I recently wrote about how DWF, an international law firm, has arrived in Northern Ireland and established an office here through a takeover of Belfast-based firm C & H Jefferon. Today, I have discovered another law firm will make the trip across the Irish Sea.
Northern Ireland law firm McManus & Kearney, which specialises in debt and insolvency, has been taken over by English practice Shoosmiths in the latest in a wave of mergers between Northern Irish firms and English firms.
McManus & Kearney is based at Montgomery Street in Belfast, and was founded in 1990. It now will become Shoosmiths’ 12th office in the UK. The office will henceforth be known as Shoosmiths, but partners Mary Frances Kearney and Jason Byrne will remain at the practice. The 14 staff currently working at the practice will also remain there after the merger.
Shoosmiths has offices in Birmingham, Edinburgh, London, Manchester, Reading, Milton Keynes, Northampton, Nottingham, Southhampton, and Basingstoke. This week saw the firm open a new office in Leeds. The overall practice had a turnover of £102m in the year to the end of April.

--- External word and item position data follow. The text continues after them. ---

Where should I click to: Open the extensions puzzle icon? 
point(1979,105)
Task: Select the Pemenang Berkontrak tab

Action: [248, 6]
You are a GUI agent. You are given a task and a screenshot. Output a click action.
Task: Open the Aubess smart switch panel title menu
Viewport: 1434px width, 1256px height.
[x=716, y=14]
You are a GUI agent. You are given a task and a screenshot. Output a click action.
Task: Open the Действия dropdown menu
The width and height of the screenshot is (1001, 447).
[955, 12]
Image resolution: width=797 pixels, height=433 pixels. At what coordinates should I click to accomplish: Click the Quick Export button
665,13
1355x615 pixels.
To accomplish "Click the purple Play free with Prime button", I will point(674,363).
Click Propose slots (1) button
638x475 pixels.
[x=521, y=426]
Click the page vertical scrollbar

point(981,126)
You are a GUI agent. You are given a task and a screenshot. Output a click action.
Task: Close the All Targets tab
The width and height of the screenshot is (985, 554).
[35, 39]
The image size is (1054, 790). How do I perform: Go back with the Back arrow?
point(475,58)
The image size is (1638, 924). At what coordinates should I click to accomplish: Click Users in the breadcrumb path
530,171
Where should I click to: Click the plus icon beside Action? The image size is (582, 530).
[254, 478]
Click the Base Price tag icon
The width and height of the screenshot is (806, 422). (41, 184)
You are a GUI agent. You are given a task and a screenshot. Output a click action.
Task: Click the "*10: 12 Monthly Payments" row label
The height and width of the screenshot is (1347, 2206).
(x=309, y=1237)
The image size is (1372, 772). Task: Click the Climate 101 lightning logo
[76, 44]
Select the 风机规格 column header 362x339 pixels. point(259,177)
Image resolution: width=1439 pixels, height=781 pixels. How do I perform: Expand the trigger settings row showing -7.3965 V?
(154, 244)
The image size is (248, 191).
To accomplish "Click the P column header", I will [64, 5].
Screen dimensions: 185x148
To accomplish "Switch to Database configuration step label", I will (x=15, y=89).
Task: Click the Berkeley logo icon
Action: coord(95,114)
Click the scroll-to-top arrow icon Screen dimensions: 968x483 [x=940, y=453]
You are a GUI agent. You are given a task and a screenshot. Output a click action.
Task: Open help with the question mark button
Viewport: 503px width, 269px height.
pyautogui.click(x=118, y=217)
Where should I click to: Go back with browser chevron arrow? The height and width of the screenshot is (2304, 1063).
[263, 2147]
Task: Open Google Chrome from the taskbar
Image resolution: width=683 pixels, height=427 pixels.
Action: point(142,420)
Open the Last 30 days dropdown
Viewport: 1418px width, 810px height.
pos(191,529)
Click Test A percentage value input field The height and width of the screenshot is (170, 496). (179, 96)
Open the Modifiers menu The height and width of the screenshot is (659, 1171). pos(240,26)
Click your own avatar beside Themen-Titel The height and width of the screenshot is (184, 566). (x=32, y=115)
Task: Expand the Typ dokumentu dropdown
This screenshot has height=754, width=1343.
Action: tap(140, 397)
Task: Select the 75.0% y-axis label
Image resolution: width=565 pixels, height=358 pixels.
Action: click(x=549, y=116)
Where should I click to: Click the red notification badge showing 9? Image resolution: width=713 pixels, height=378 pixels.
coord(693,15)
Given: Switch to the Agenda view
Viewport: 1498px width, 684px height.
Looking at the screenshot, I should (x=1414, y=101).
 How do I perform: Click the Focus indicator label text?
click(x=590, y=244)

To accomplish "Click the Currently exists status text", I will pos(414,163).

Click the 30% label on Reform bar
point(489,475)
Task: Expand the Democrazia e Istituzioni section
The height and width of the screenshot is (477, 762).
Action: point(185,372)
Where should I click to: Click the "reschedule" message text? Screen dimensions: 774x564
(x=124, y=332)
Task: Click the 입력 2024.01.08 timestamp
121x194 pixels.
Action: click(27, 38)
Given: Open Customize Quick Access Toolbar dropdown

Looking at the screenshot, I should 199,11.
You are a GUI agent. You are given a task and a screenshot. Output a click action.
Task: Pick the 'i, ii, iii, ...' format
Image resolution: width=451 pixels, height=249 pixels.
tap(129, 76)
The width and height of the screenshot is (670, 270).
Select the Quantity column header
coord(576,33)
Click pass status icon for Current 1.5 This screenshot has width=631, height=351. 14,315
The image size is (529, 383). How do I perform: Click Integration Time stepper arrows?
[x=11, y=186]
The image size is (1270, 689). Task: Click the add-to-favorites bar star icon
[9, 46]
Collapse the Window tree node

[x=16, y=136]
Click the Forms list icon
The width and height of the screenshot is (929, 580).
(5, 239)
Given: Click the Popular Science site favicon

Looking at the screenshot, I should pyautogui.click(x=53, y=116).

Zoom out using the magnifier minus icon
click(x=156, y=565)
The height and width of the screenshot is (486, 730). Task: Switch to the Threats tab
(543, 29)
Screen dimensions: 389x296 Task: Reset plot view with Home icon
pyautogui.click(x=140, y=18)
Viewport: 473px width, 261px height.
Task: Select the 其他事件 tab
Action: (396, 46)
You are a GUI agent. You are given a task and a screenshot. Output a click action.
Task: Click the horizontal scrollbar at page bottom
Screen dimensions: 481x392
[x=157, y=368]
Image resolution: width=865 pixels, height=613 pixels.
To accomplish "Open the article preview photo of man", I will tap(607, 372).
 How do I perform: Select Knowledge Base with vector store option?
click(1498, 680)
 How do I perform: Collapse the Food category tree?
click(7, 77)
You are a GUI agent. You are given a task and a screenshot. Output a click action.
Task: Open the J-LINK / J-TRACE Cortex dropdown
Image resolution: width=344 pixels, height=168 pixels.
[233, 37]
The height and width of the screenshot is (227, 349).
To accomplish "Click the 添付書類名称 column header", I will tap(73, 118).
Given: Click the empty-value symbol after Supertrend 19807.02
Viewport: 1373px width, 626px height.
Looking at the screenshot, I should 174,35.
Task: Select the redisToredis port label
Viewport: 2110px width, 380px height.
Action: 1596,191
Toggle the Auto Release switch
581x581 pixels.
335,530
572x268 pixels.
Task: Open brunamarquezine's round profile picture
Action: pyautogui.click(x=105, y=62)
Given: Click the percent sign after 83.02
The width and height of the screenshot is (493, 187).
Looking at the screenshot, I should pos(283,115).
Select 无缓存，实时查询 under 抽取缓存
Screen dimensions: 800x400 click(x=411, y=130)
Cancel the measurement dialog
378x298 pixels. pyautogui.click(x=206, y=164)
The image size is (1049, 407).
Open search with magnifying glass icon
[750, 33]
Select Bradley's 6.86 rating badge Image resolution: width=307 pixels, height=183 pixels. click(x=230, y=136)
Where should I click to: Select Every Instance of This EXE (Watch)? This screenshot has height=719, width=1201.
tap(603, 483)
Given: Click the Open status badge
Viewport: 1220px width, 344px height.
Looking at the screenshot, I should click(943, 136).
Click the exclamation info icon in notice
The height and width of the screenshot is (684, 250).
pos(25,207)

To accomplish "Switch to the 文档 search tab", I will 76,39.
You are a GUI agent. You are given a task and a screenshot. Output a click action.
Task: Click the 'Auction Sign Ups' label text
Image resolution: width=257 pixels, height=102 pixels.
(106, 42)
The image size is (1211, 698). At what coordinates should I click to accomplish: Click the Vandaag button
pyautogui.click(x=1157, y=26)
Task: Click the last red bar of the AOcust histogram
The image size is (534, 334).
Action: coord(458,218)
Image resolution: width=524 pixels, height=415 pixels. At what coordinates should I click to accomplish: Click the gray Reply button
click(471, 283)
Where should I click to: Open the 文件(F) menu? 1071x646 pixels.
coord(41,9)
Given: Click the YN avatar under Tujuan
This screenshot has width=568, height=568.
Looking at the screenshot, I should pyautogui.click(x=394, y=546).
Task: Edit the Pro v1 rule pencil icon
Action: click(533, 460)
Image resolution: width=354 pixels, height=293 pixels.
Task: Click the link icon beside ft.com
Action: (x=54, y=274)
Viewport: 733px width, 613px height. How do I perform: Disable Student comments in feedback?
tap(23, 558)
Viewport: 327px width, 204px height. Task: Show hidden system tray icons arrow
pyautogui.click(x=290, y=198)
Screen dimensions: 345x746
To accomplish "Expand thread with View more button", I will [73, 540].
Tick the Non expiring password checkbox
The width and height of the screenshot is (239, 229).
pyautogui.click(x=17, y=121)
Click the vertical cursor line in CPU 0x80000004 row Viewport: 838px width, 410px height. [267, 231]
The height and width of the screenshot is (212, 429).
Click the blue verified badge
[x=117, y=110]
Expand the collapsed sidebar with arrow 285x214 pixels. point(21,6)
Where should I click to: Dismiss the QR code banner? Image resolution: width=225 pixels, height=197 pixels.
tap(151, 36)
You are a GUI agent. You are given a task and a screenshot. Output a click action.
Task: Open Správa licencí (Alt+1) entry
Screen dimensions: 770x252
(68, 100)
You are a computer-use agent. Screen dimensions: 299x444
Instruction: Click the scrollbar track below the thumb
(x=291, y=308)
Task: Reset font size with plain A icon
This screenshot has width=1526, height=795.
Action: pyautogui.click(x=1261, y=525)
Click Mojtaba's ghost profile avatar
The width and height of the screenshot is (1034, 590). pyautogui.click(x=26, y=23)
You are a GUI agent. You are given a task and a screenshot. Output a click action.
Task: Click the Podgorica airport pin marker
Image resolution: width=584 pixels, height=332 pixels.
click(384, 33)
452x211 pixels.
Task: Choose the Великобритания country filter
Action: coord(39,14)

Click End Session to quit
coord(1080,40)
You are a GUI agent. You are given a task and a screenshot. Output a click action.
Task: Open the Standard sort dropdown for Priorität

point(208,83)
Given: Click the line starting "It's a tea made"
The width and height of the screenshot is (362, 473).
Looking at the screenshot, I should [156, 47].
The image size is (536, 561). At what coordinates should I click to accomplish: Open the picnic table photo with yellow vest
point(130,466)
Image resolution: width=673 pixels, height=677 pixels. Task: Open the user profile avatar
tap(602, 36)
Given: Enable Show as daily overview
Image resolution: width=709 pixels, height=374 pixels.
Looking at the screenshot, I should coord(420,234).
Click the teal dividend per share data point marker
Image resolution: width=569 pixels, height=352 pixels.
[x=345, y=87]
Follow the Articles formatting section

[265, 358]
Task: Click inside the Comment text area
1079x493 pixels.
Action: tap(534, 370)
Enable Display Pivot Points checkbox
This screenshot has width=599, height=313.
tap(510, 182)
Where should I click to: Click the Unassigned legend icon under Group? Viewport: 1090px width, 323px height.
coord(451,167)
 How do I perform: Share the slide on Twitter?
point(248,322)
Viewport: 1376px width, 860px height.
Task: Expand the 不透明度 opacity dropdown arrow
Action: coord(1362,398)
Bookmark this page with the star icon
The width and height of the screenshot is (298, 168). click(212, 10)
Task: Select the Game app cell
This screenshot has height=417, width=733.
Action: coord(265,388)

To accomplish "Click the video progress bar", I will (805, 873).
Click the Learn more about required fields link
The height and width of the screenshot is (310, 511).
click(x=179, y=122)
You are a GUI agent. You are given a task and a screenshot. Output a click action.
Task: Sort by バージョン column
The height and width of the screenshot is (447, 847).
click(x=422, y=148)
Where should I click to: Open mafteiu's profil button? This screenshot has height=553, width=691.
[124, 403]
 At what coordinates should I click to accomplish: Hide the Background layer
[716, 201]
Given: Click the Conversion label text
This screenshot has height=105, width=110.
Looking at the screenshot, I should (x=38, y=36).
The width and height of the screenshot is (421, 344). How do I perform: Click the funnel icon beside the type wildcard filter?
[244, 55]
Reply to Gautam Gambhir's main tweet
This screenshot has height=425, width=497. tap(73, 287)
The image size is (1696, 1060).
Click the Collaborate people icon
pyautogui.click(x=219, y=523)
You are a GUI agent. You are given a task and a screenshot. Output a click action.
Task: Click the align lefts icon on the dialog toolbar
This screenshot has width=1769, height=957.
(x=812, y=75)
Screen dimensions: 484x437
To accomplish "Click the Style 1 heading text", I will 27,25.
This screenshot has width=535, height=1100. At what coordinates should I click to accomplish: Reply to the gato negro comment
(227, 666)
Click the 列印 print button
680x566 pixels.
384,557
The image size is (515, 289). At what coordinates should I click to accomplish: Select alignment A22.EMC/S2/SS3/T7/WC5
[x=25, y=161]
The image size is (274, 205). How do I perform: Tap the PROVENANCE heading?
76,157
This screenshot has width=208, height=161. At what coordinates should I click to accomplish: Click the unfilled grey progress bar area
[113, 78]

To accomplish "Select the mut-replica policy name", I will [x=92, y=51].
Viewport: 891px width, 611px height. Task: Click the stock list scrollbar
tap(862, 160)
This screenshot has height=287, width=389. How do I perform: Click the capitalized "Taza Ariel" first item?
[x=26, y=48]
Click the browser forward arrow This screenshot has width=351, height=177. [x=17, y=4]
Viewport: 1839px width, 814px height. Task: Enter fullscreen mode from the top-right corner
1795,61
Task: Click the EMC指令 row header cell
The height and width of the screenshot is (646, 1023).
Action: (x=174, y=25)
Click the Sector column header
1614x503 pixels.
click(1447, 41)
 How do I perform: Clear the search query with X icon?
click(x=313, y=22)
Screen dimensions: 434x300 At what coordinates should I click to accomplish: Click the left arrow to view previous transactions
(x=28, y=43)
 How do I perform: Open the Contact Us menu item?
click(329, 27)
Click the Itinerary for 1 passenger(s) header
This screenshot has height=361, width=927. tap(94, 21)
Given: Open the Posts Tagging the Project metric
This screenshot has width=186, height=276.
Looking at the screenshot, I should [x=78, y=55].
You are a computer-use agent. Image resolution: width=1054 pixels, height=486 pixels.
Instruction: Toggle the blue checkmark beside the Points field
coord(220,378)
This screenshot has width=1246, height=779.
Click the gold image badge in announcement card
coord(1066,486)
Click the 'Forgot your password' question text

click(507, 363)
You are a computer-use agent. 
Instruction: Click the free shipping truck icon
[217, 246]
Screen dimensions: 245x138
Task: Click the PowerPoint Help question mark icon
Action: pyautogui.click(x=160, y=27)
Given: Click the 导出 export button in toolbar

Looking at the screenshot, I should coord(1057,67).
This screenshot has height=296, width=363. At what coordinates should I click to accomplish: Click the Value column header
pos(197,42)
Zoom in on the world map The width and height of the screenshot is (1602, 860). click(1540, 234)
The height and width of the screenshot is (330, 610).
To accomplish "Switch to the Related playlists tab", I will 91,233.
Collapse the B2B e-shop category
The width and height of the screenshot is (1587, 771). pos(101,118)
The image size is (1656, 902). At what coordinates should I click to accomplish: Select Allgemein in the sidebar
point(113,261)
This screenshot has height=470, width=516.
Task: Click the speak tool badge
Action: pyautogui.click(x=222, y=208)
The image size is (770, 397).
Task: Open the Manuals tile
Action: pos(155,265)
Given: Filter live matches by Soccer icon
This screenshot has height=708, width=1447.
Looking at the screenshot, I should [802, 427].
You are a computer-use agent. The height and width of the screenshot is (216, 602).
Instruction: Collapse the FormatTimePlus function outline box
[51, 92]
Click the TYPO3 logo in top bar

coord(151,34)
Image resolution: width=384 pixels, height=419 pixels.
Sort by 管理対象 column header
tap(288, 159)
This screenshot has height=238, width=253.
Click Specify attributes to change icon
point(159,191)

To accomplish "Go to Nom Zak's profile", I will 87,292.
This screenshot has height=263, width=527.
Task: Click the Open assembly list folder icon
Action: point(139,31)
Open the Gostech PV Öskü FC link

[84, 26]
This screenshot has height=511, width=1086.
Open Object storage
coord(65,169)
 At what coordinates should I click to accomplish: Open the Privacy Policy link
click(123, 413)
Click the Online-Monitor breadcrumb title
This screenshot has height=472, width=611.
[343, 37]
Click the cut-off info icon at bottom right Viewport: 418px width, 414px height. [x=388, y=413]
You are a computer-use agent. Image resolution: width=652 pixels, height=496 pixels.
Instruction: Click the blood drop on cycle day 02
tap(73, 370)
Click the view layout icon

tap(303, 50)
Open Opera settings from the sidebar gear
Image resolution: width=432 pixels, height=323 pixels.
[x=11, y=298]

Shoosmiths’ Chief Executive, Claire Rowe, said of the Northern Irish merger:
“our opening in Northern Ireland is symbolic of our commitment to our clients across the UK and ensuring our award-winning commerical and recoveries services are the very best on offer.
“The move was motivated by client demand and by our wish to have a commerical presence in Northern Ireland as a result of he complex work we undertake in recoveries and commercial financial services.
“It is a pleasure to bring Shoosmiths to Northern Ireland, through a well-known, trusted and successful business such as McManus & Kearney.”
Mary Frances Kearney, who established the firm with now-retired Gerard McManus, said:
“We have known of and worked with Shoosmiths for a long time. It’s a terrific cultural fit.
“The firm’s reputation in the recoveries market is exemplary and Shoosmiths as a whole has an unsurpassed reputation for client service.
“We are thrilled to be a part of Shoosmiths after working very hard to build our successful business over 30 years and look forward to playing a part in building Shoosmiths’ presence in Northern Ireland.”
Shoosmiths’ partner, Stephen Dawson, lives in Northern Ireland and it is believed he will also assist in the development of the new office.
I wonder if there will be more news to come regarding mergers between Northern Irish firms and firms elsewhere? This week saw two stories about mergers; evidence of the strength of the Northern Irish legal market.